[Supplied material — start]

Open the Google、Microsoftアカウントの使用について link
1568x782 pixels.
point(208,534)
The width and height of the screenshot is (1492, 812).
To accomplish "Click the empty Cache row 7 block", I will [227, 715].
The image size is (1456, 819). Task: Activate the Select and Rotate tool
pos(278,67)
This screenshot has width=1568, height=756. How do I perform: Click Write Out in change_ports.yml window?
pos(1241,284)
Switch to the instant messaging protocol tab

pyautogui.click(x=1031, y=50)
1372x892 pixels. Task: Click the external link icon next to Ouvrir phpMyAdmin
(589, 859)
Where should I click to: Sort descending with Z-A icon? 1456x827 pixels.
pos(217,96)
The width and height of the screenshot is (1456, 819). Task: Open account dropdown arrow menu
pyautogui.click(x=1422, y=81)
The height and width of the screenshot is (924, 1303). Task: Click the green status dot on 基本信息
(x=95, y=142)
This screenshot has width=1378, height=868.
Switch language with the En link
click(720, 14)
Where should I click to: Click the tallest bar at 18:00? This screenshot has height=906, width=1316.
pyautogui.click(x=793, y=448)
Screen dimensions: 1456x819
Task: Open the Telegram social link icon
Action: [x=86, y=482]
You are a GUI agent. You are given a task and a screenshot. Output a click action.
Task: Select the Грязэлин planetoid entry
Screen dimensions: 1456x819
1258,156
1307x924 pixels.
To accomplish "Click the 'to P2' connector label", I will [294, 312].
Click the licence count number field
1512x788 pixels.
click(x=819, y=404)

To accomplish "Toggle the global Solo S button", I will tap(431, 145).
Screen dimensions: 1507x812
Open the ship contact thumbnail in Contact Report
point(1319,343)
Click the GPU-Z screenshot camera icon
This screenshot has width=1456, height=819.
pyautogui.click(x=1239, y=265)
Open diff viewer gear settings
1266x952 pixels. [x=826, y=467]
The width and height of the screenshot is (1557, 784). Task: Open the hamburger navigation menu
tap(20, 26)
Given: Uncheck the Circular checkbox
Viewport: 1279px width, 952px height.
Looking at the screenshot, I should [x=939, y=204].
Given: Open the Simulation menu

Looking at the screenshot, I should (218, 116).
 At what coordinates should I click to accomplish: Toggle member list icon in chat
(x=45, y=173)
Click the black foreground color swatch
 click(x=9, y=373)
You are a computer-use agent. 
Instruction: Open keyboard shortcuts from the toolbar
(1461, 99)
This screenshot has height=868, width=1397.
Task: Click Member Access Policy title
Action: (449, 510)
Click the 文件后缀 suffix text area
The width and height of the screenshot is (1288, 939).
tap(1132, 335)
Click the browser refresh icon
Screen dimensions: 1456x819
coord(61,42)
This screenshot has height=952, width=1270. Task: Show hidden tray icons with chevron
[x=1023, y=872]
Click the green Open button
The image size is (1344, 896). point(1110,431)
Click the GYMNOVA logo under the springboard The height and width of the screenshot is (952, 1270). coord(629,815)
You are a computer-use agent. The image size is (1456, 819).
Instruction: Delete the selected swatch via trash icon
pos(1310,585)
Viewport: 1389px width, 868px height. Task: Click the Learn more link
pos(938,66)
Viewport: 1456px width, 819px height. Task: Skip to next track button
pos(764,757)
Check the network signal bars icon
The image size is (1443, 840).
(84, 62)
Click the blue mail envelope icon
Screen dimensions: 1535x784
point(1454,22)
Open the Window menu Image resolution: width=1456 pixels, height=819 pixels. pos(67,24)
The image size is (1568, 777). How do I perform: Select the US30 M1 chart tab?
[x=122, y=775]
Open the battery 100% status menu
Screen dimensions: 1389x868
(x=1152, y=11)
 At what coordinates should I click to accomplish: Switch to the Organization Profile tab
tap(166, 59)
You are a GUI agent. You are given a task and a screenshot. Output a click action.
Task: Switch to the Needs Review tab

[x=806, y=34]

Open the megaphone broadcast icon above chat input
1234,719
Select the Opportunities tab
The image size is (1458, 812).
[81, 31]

[Supplied material — finish]

* Problem to work on:
Retype all of the data word for word.

* Output for this task:
Open the Google、Microsoftアカウントの使用について link
1568x782 pixels.
point(208,534)
The width and height of the screenshot is (1492, 812).
To accomplish "Click the empty Cache row 7 block", I will [227, 715].
The image size is (1456, 819). Task: Activate the Select and Rotate tool
pos(278,67)
This screenshot has width=1568, height=756. How do I perform: Click Write Out in change_ports.yml window?
pos(1241,284)
Switch to the instant messaging protocol tab

pyautogui.click(x=1031, y=50)
1372x892 pixels. Task: Click the external link icon next to Ouvrir phpMyAdmin
(589, 859)
Where should I click to: Sort descending with Z-A icon? 1456x827 pixels.
pos(217,96)
The width and height of the screenshot is (1456, 819). Task: Open account dropdown arrow menu
pyautogui.click(x=1422, y=81)
The height and width of the screenshot is (924, 1303). Task: Click the green status dot on 基本信息
(x=95, y=142)
This screenshot has width=1378, height=868.
Switch language with the En link
click(720, 14)
Where should I click to: Click the tallest bar at 18:00? This screenshot has height=906, width=1316.
pyautogui.click(x=793, y=448)
Screen dimensions: 1456x819
Task: Open the Telegram social link icon
Action: [x=86, y=482]
You are a GUI agent. You are given a task and a screenshot. Output a click action.
Task: Select the Грязэлин planetoid entry
Screen dimensions: 1456x819
1258,156
1307x924 pixels.
To accomplish "Click the 'to P2' connector label", I will [294, 312].
Click the licence count number field
1512x788 pixels.
click(x=819, y=404)

To accomplish "Toggle the global Solo S button", I will tap(431, 145).
Screen dimensions: 1507x812
Open the ship contact thumbnail in Contact Report
point(1319,343)
Click the GPU-Z screenshot camera icon
This screenshot has width=1456, height=819.
pyautogui.click(x=1239, y=265)
Open diff viewer gear settings
1266x952 pixels. [x=826, y=467]
The width and height of the screenshot is (1557, 784). Task: Open the hamburger navigation menu
tap(20, 26)
Given: Uncheck the Circular checkbox
Viewport: 1279px width, 952px height.
Looking at the screenshot, I should [x=939, y=204].
Given: Open the Simulation menu

Looking at the screenshot, I should (218, 116).
 At what coordinates should I click to accomplish: Toggle member list icon in chat
(x=45, y=173)
Click the black foreground color swatch
 click(x=9, y=373)
You are a computer-use agent. 
Instruction: Open keyboard shortcuts from the toolbar
(1461, 99)
This screenshot has height=868, width=1397.
Task: Click Member Access Policy title
Action: (449, 510)
Click the 文件后缀 suffix text area
The width and height of the screenshot is (1288, 939).
tap(1132, 335)
Click the browser refresh icon
Screen dimensions: 1456x819
coord(61,42)
This screenshot has height=952, width=1270. Task: Show hidden tray icons with chevron
[x=1023, y=872]
Click the green Open button
The image size is (1344, 896). point(1110,431)
Click the GYMNOVA logo under the springboard The height and width of the screenshot is (952, 1270). coord(629,815)
You are a computer-use agent. The image size is (1456, 819).
Instruction: Delete the selected swatch via trash icon
pos(1310,585)
Viewport: 1389px width, 868px height. Task: Click the Learn more link
pos(938,66)
Viewport: 1456px width, 819px height. Task: Skip to next track button
pos(764,757)
Check the network signal bars icon
The image size is (1443, 840).
(84, 62)
Click the blue mail envelope icon
Screen dimensions: 1535x784
point(1454,22)
Open the Window menu Image resolution: width=1456 pixels, height=819 pixels. pos(67,24)
The image size is (1568, 777). How do I perform: Select the US30 M1 chart tab?
[x=122, y=775]
Open the battery 100% status menu
Screen dimensions: 1389x868
(x=1152, y=11)
 At what coordinates should I click to accomplish: Switch to the Organization Profile tab
tap(166, 59)
You are a GUI agent. You are given a task and a screenshot. Output a click action.
Task: Switch to the Needs Review tab

[x=806, y=34]

Open the megaphone broadcast icon above chat input
1234,719
Select the Opportunities tab
The image size is (1458, 812).
[81, 31]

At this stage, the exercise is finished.